Le ritenute d’acconto, ogni giorno, si arricchiscono di un nuovo capitolo della Cassazione. Il problema è che in materia penale e tributaria le interpretazioni vanno in direzioni discordanti.
In campo tributario la Suprema Corte ha statuito una coobbligazione di fondo tra sostituto e sostituito, argomentando, fin dalla sentenza 14033/2006, che nella norma (art.64 D.P.R. 600/73 e art.35 D.P.R. 602/73) si rileva il fatto che il sostituito, fin dall’origine, è il debitore dell’imposta ed è soggetto a tutte le conseguenze, accertamento compreso. Questa statuizione, a nostro parere forzata, oltre che a porre nell’aleatorietà totale lo scomputo della ritenuta subita dal sostituito, è venuta a far perdere forza al ruolo delle certificazioni rilasciate dal sostituto, che, invece, in sede penale hanno assunto un ruolo sempre più centrale.
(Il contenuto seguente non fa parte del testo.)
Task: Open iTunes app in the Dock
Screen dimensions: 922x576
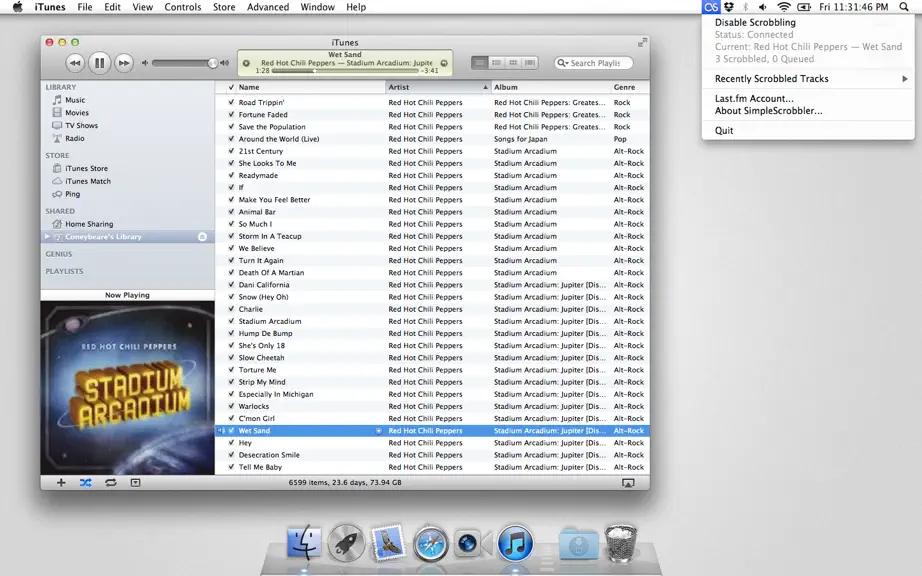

Le sentenze della Cassazione penale n. 40526/2014, n. 17710/2015 e n. 5736/2015 hanno stabilito che il reato di omesso versamento ha come elemento costitutivo il rilascio delle certificazioni (ex art.4 D.P.R. 322/1998, ora certificazione unica) attestanti le ritenute effettivamente operate, unite al contenuto della dichiarazione 770. Ancora più esplicativo è il fatto che venga detto che non viene punito l’omesso versamento delle ritenute risultanti dal 770 ma l’omissione del versamento di quelle risultanti dalle certificazioni, in ossequio al fatto che il 770 è una dichiarazione di scienza, quindi modificabile, mentre la certificazione ha valore assoluto.
La domanda è: ha ragione la Sezione penale o la Sezione tributaria della Cassazione?
Il vero problema è che, così come concepito, il sistema dei sostituti d’imposta necessita di una radicale riforma o va abrogato quale inutile e anacronistica complicazione affetta da gravi patologie confusionali.